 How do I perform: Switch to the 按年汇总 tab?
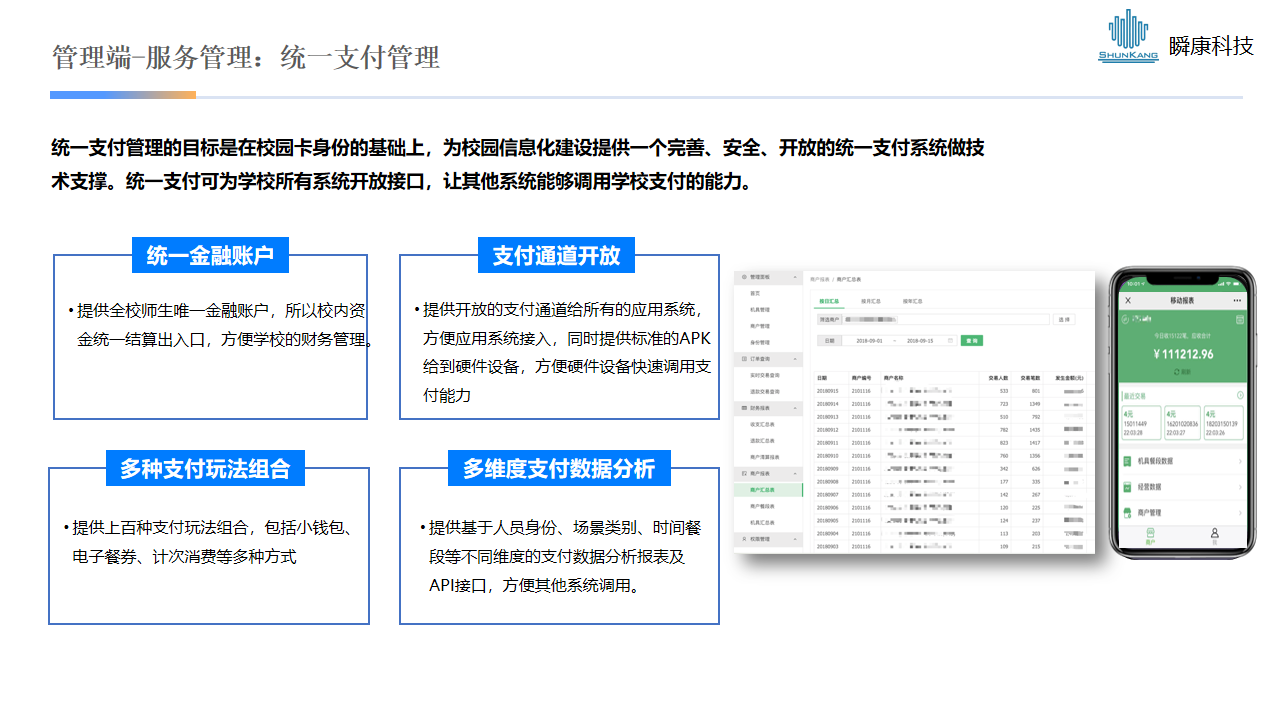[x=913, y=300]
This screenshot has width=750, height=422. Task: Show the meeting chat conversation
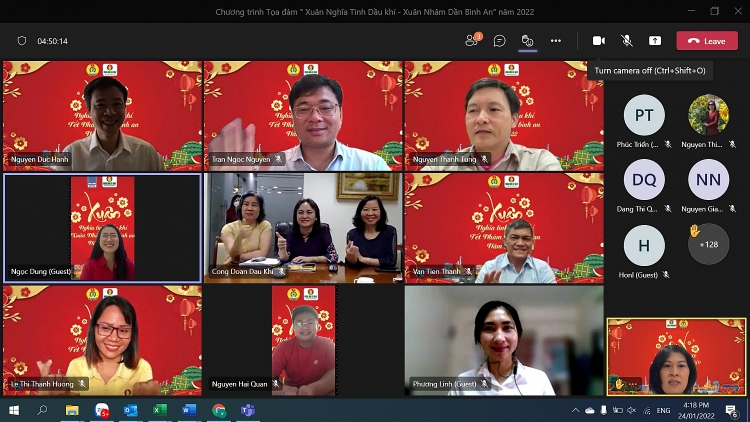click(499, 41)
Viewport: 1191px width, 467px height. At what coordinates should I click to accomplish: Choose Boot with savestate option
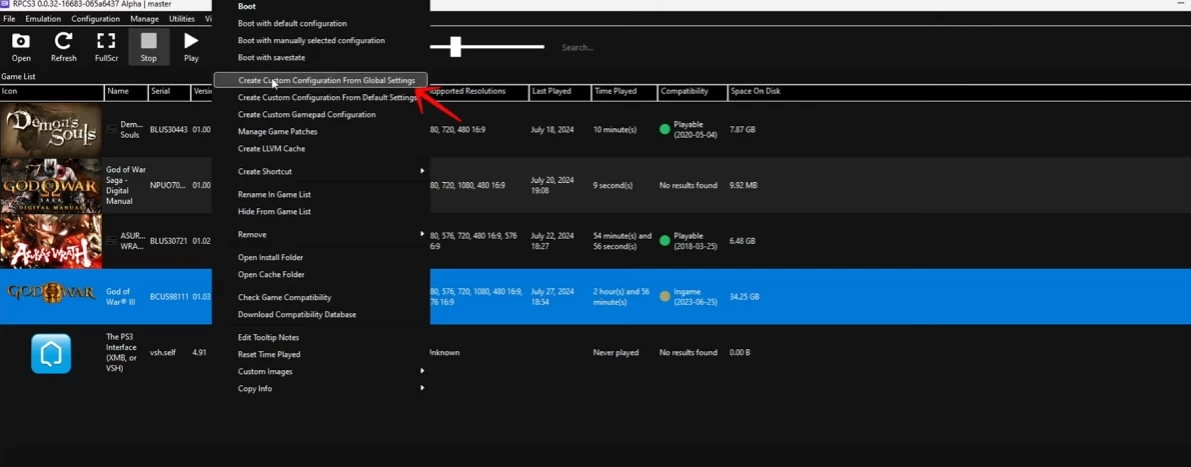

· · · ·

:: TASK ::
No picture belongs in the answer; the rest of the records must be repeated exactly.

:: YOUR SOLUTION ::
 How do I perform: Switch to the 按年汇总 tab?
[x=913, y=300]
This screenshot has width=750, height=422. Task: Show the meeting chat conversation
click(499, 41)
Viewport: 1191px width, 467px height. At what coordinates should I click to accomplish: Choose Boot with savestate option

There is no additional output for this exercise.